Polecenie i wymagania: Zmień w tekście o korytarzu „Krzywe krzesła” na „Stare ławki” i przepisz ponownie fragment: zacznij od słów „Wto Wrz 03, 2013”, a skończ po słowach „do swoich bliskich.”.

Fragment tekstu:
-.-.-

Go down
Mistrz Labiryntu
Mistrz Gry
Mistrz Labiryntu

Korytarz  Empty Korytarz

Wto Wrz 03, 2013 8:58 pm
Krzywe krzesła, niektóre pewniej stojące, inne mniej pewnie, na którym zazwyczaj czekają ci, którzy chcą się dostać do swoich bliskich.
Dorcas Meadowes
Biznes
Dorcas Meadowes

Korytarz  Empty Re: Korytarz

Wto Kwi 14, 2015 5:58 pm
/Ogólnie to Mung zasługuje chyba na osobne subforum, nie? Poza tym: bilokacja i proszę o wyrozumiałość dawno nie pisałam. xoxox/

Bukiecik polnych kwiatów, który ściskała w coraz bardziej spoconej dłoni, zaczynał już więdnąć. Mogłaby pewnie odświeżyć kwiatki zaklęciem, gdyby chociaż zauważyła, że coś jest z nimi nie tak. Była jednak zbyt zajęta nerwowym wpatrywaniem się w drzwi oddziału zamkniętego, by zwrócić na to uwagę. Obchód chyba się dziś przeciągał, bo czekała już ponad kwadrans, a nadal nie zapowiadało się, by w najbliższym czasie pozwolono jej wejść do sali. Doris była jednak uparta i zamierzała czekać. Jak w każdą niedzielę przyszła odwiedzić matkę i bardzo trudno będzie odwieźć ją od tego zamiaru. Nawet jeśli jakaś część jej osoby mocno się tym odwiedzinom sprzeciwiała. To wcale nie było dla niej proste. Felicja Meadowes w niczym nie przypominała już matki Dorcas. Nie była już tą piękną, spokojną i emanującą dobrem kobietą. Teraz była obcą osobą, która jakimś dziwnym trafem nosiła znaną Doris od maleńkości twarz. Nawet w swoich najlepszych chwilach potrafiła zamienić z córką ledwie kilka zdań. Czasem nie pamiętała, że jej mąż zginął, a czasem pamiętała, aż nazbyt wyraźnie i na widok pierworodnej wpadała w dziką histerię. Wtedy magomedyk zawsze wyprowadzał Dorcas z sali, by niekontrolowane wybuchy magii, które powodowała Felicja jej nie zraniły. Choć nawet to było lepsze od tych dni, gdy otumaniona eliksirami kobieta spała lub nieprzytomnie wpatrywała się w ścianę. Wtedy Dorcas brzydziła się sobą, bo żałowała, że to ojca pochowała, a nie rodzicielkę. On przecież nigdy by się tak nie załamał. Nigdy by jej nie zostawił na pastwę losu! Bez domu, pieniędzy, perspektyw!

-.-.-

Dane wejściowe:
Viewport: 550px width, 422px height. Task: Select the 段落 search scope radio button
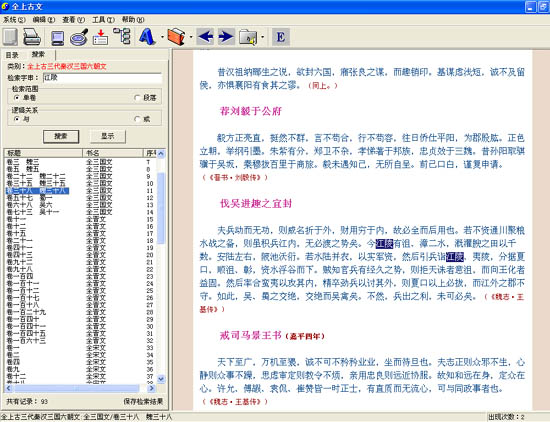tap(138, 98)
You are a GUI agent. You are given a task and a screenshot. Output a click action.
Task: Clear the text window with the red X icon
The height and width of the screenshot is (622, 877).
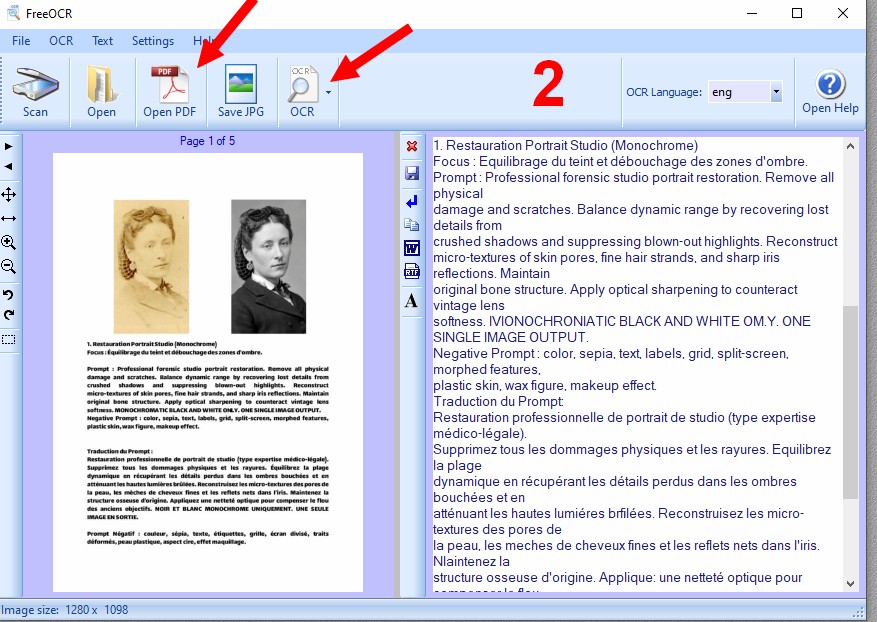click(412, 147)
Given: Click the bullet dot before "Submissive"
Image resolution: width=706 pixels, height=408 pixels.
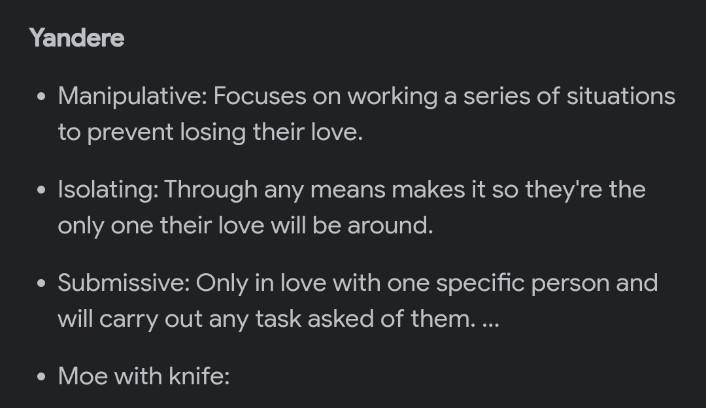Looking at the screenshot, I should point(40,284).
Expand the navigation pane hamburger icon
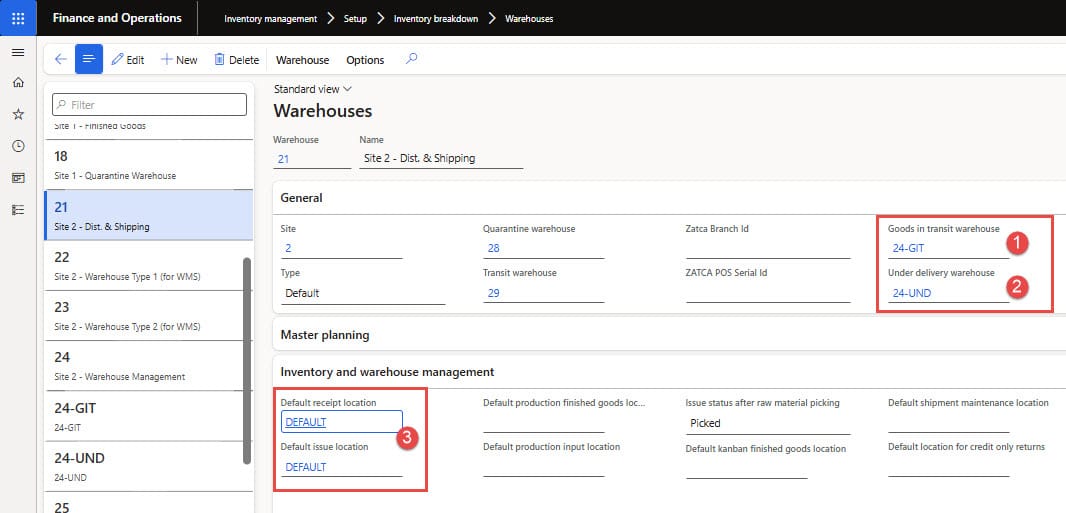The image size is (1066, 513). tap(18, 52)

-.-.-

Wynik ćwiczenia:
Wto Wrz 03, 2013 8:58 pm
Stare ławki, niektóre pewniej stojące, inne mniej pewnie, na którym zazwyczaj czekają ci, którzy chcą się dostać do swoich bliskich.